Antiarrhythmics Flashcards
Atrial Fibrillation (common mechanism)
- disorganized “functional” reentry
- continual AV node stimulation –> irregular, often rapid ventricular rate
Atrial Fibrillation (acute therapy)
- control ventricular response: AV nodal block (adenosine, Ca++ channel block, beta-blockers)
- restore sinus rhythm: DC cardioversion
Atrial Fibrillation (chronic therapy)
- control ventricular response: AV nodal block
2. maintain normal rhythm (amiodarone, dronedarone, dofetilide, flecainide, propafenone, sotalol)
Atrial Flutter (common mechanism)
- stable reentrant circuit in the right atrium
- continual AV node stimulation and irregular, often rapid, ventricular rate
- ventricular rate often rapid and irregular
Atrial Flutter (acute therapy)
-same as atrial fibrillation
Atrial Flutter (chronic therapy)
-ablation
Atrial Tachycardia (common mechanism)
-enhanced automaticity, DAD-related automaticity, or reentry within the atrium
Atrial Tachycardia (acute therapy)
-AV node block until ablation can be performed
Atrial Tachycardia (chronic therapy)
-ablation
AV nodal reentrant tachycardia (PSVT) (common mechanism)
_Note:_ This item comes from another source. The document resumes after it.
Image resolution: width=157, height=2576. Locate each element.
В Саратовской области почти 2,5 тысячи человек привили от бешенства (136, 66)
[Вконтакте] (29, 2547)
-reentrant circuit within or near AV node
AV nodal reentrant tachycardia (acute therapy)
- adenosine
- AV nodal block
AV nodal reentrant tachycardia (chronic therapy)
- AV nodal block
- ablation
VT in patients with remote myocardial infarction (common mechanism)
-reentry near the healed myocardial infarction
VT in patients with remote MI (acute therapy)
- lidocaine
- procainamide
- DC cardioversion
VT in patients with remote MI (chronic therapy)
- ICD
- Amiodarone
- K+ channel block
VT in patients without structural heart disease (mechanism)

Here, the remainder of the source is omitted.